**TASK ITEM**
Only a number is wanted: how many lines in the records below contain "each"?

**PROVIDED ENTRIES**
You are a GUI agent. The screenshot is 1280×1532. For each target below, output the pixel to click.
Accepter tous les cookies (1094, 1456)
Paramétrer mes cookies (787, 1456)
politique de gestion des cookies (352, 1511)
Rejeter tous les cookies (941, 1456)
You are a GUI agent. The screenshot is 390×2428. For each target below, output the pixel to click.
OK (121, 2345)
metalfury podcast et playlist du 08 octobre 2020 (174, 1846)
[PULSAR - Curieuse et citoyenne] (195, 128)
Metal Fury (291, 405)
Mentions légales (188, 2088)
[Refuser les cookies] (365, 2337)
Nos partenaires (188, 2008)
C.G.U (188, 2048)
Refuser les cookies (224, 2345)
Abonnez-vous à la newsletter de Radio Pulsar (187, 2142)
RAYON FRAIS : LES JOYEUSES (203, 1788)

**SOLUTION**
2